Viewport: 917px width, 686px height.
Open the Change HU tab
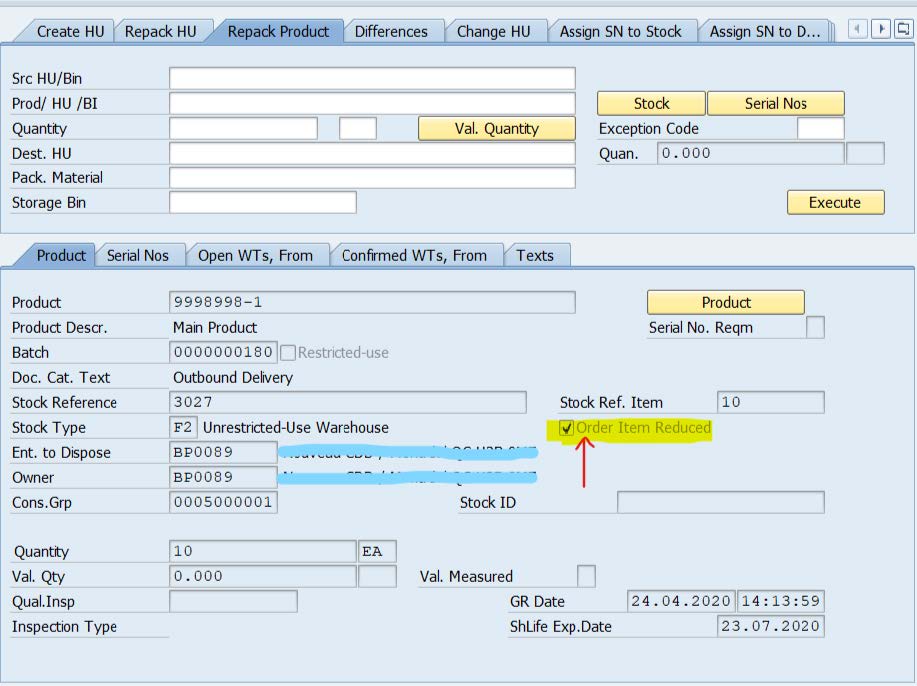tap(493, 31)
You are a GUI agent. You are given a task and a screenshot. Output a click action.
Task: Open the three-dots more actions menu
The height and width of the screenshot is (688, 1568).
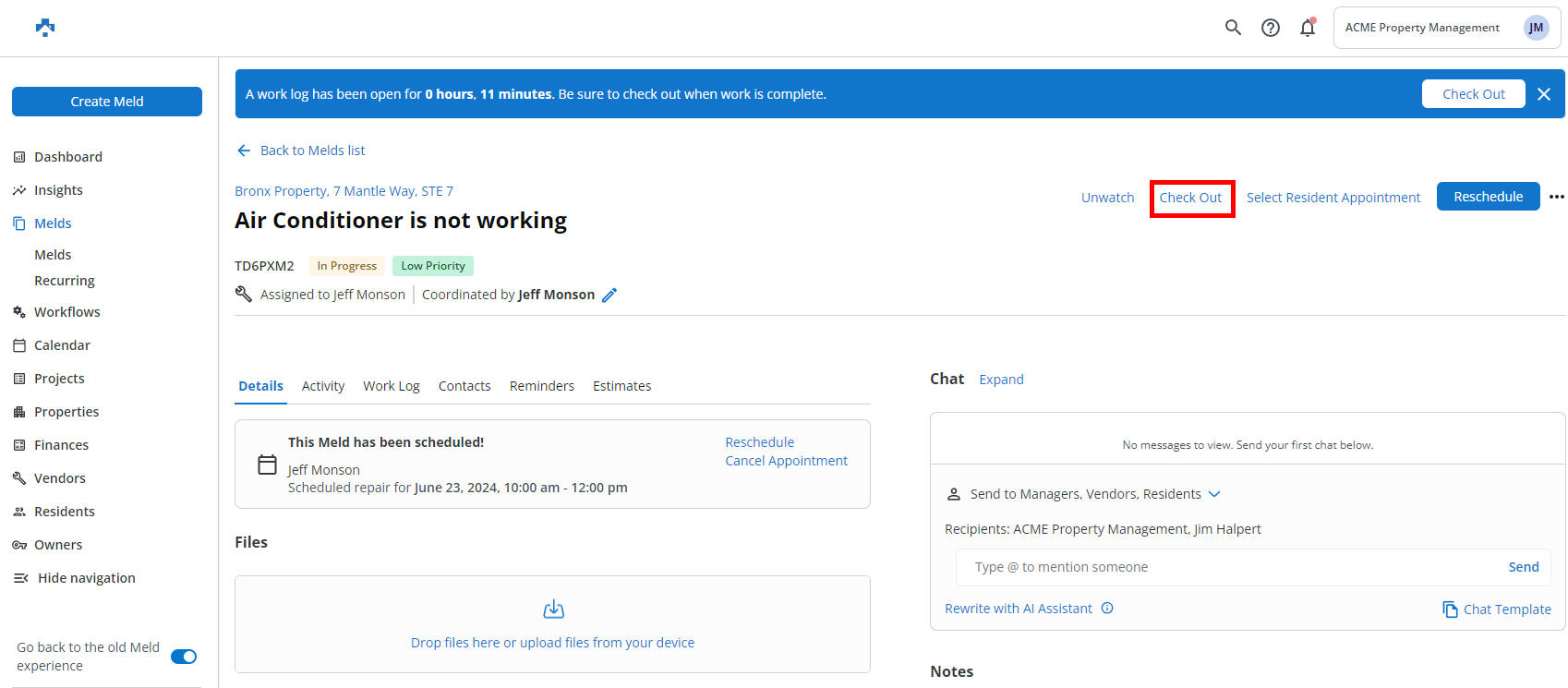[1557, 197]
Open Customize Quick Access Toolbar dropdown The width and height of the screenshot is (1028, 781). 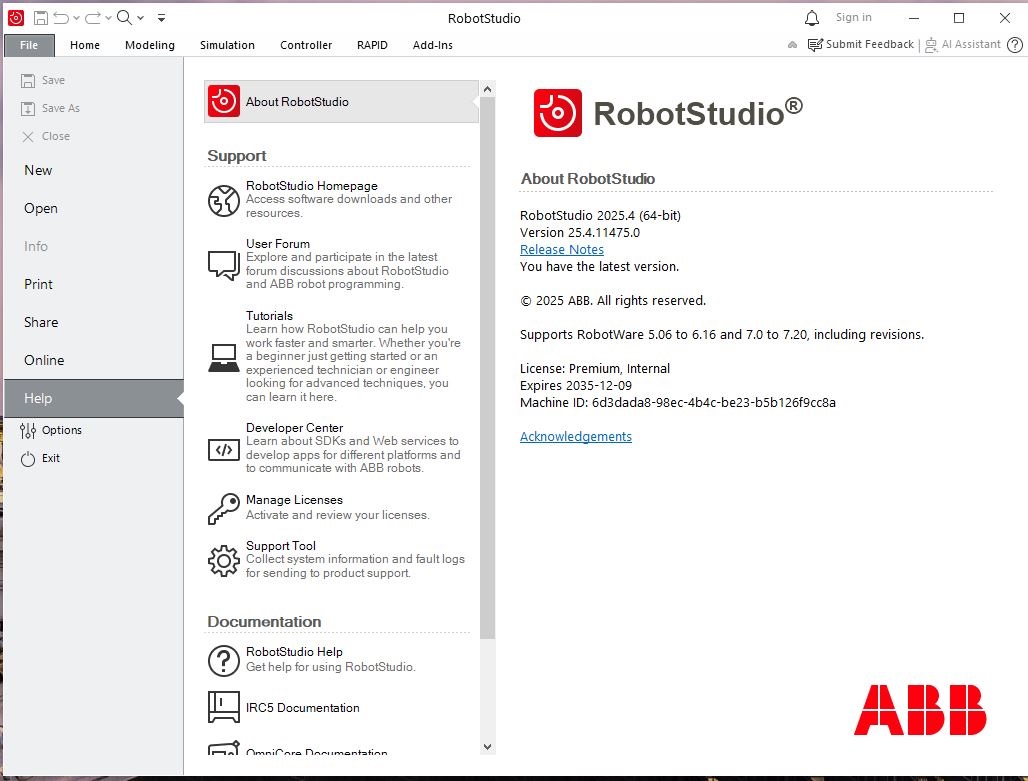(162, 18)
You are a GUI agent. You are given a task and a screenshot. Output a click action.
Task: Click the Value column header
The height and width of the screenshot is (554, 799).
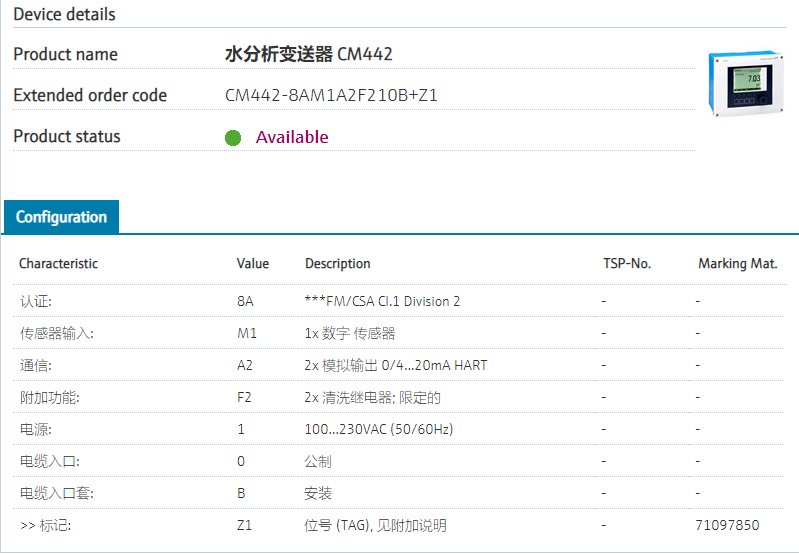pyautogui.click(x=252, y=264)
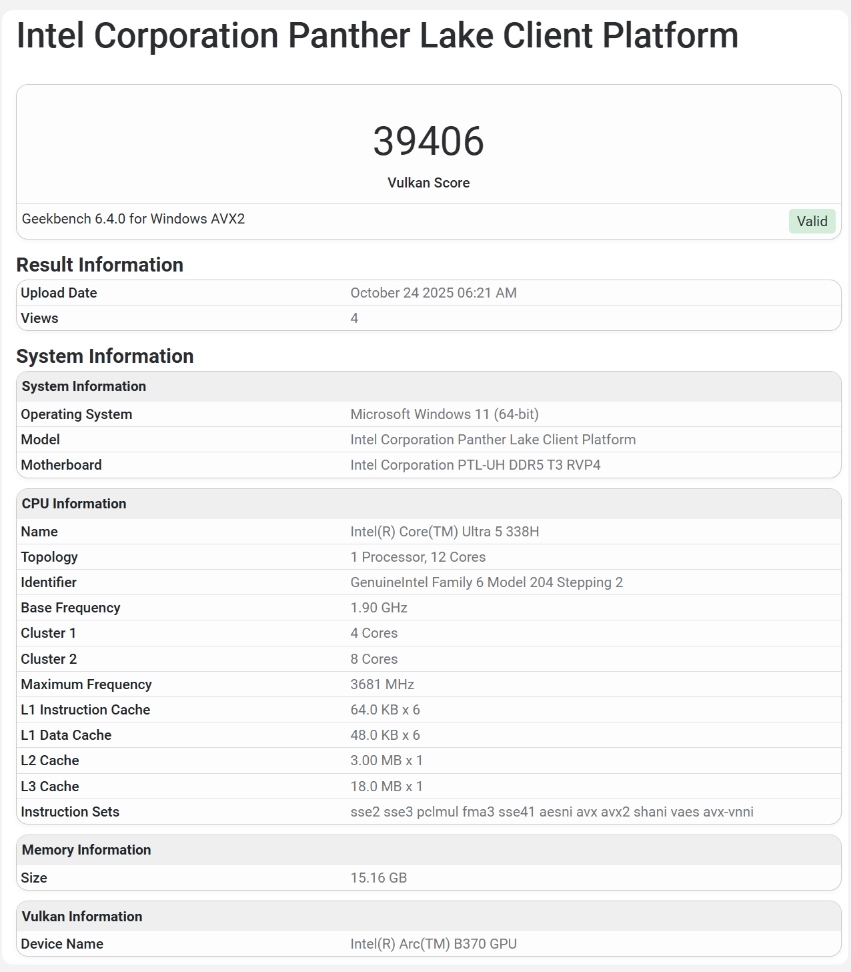Click the green Valid badge

point(811,221)
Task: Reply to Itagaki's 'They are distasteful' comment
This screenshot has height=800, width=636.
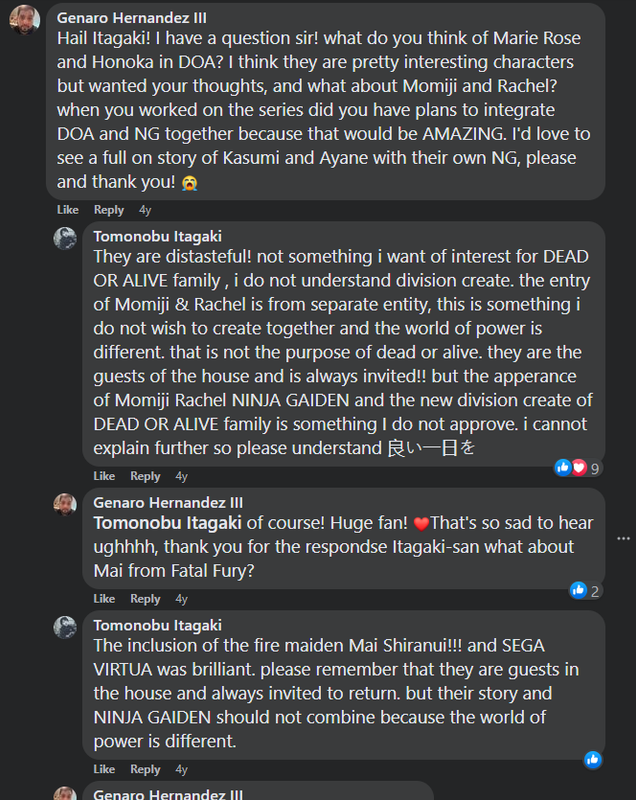Action: coord(145,476)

### Task description
The expected answer consists solely of the lines from the one with "Task: Reply to" through the last line of the listing above, restated exactly, minus any pictures.

### Final answer
Task: Reply to Itagaki's 'They are distasteful' comment
This screenshot has height=800, width=636.
Action: coord(145,476)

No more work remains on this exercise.